= Task goal =
Give back every line of the data, word for word.
(Information provided Opens)
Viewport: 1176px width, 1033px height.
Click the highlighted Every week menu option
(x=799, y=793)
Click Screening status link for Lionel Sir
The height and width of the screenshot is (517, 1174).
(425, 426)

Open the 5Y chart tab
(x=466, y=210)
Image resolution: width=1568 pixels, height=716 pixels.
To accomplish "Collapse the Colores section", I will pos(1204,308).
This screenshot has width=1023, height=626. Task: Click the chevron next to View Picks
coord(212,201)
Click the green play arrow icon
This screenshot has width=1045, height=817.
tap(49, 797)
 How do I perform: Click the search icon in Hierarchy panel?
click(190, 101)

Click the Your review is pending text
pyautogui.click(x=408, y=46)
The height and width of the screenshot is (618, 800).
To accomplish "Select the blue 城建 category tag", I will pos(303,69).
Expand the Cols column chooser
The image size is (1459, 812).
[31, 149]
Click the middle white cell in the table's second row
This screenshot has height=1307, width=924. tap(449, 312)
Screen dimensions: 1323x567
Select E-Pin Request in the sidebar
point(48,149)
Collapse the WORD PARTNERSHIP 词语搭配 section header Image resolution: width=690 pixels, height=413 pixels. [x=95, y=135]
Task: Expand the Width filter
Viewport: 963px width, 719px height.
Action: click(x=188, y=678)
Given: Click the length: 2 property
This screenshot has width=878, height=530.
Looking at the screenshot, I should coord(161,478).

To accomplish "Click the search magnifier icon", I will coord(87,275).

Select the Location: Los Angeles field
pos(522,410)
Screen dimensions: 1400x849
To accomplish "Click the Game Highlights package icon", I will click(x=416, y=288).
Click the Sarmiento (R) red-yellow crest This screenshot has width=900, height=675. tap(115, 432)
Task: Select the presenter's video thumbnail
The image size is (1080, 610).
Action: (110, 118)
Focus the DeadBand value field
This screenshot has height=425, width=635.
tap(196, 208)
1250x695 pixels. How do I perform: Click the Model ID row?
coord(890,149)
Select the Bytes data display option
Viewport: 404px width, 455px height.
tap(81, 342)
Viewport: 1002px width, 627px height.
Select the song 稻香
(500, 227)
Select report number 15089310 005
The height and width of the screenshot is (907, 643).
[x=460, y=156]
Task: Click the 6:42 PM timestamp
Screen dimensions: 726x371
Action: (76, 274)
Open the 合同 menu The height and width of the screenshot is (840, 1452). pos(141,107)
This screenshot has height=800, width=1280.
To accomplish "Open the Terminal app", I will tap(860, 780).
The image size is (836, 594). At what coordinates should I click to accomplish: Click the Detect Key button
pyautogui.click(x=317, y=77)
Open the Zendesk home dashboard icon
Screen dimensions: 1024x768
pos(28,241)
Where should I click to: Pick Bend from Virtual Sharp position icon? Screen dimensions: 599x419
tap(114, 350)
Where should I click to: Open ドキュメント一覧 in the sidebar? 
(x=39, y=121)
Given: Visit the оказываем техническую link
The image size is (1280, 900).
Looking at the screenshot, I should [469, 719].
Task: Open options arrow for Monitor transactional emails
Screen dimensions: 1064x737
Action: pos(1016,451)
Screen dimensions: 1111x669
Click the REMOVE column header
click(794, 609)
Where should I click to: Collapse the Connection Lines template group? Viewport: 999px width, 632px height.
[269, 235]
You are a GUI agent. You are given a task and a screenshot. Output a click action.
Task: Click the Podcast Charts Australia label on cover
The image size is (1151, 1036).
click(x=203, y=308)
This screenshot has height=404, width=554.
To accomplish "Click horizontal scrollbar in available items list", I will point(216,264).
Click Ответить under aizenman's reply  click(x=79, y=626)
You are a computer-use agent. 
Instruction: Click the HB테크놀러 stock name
(Information provided Closes)
= Answer box =
Viewport: 1176px width, 1033px height.
Click the highlighted Every week menu option
(x=799, y=793)
Click Screening status link for Lionel Sir
The height and width of the screenshot is (517, 1174).
(425, 426)

Open the 5Y chart tab
(x=466, y=210)
Image resolution: width=1568 pixels, height=716 pixels.
To accomplish "Collapse the Colores section", I will pos(1204,308).
This screenshot has width=1023, height=626. Task: Click the chevron next to View Picks
coord(212,201)
Click the green play arrow icon
This screenshot has width=1045, height=817.
tap(49, 797)
 How do I perform: Click the search icon in Hierarchy panel?
click(190, 101)

Click the Your review is pending text
pyautogui.click(x=408, y=46)
The height and width of the screenshot is (618, 800).
To accomplish "Select the blue 城建 category tag", I will pos(303,69).
Expand the Cols column chooser
The image size is (1459, 812).
[31, 149]
Click the middle white cell in the table's second row
This screenshot has height=1307, width=924. tap(449, 312)
Screen dimensions: 1323x567
Select E-Pin Request in the sidebar
point(48,149)
Collapse the WORD PARTNERSHIP 词语搭配 section header Image resolution: width=690 pixels, height=413 pixels. [x=95, y=135]
Task: Expand the Width filter
Viewport: 963px width, 719px height.
Action: click(x=188, y=678)
Given: Click the length: 2 property
This screenshot has width=878, height=530.
Looking at the screenshot, I should coord(161,478).

To accomplish "Click the search magnifier icon", I will coord(87,275).

Select the Location: Los Angeles field
pos(522,410)
Screen dimensions: 1400x849
To accomplish "Click the Game Highlights package icon", I will click(x=416, y=288).
Click the Sarmiento (R) red-yellow crest This screenshot has width=900, height=675. tap(115, 432)
Task: Select the presenter's video thumbnail
The image size is (1080, 610).
Action: (110, 118)
Focus the DeadBand value field
This screenshot has height=425, width=635.
tap(196, 208)
1250x695 pixels. How do I perform: Click the Model ID row?
coord(890,149)
Select the Bytes data display option
Viewport: 404px width, 455px height.
tap(81, 342)
Viewport: 1002px width, 627px height.
Select the song 稻香
(500, 227)
Select report number 15089310 005
The height and width of the screenshot is (907, 643).
[x=460, y=156]
Task: Click the 6:42 PM timestamp
Screen dimensions: 726x371
Action: (76, 274)
Open the 合同 menu The height and width of the screenshot is (840, 1452). pos(141,107)
This screenshot has height=800, width=1280.
To accomplish "Open the Terminal app", I will tap(860, 780).
The image size is (836, 594). At what coordinates should I click to accomplish: Click the Detect Key button
pyautogui.click(x=317, y=77)
Open the Zendesk home dashboard icon
Screen dimensions: 1024x768
pos(28,241)
Where should I click to: Pick Bend from Virtual Sharp position icon? Screen dimensions: 599x419
tap(114, 350)
Where should I click to: Open ドキュメント一覧 in the sidebar? 
(x=39, y=121)
Given: Visit the оказываем техническую link
The image size is (1280, 900).
Looking at the screenshot, I should [469, 719].
Task: Open options arrow for Monitor transactional emails
Screen dimensions: 1064x737
Action: pos(1016,451)
Screen dimensions: 1111x669
Click the REMOVE column header
click(794, 609)
Where should I click to: Collapse the Connection Lines template group? Viewport: 999px width, 632px height.
[269, 235]
You are a GUI agent. You are given a task and a screenshot. Output a click action.
Task: Click the Podcast Charts Australia label on cover
The image size is (1151, 1036).
click(x=203, y=308)
This screenshot has height=404, width=554.
To accomplish "Click horizontal scrollbar in available items list", I will point(216,264).
Click Ответить under aizenman's reply  click(x=79, y=626)
You are a computer-use agent. 
Instruction: Click the HB테크놀러 stock name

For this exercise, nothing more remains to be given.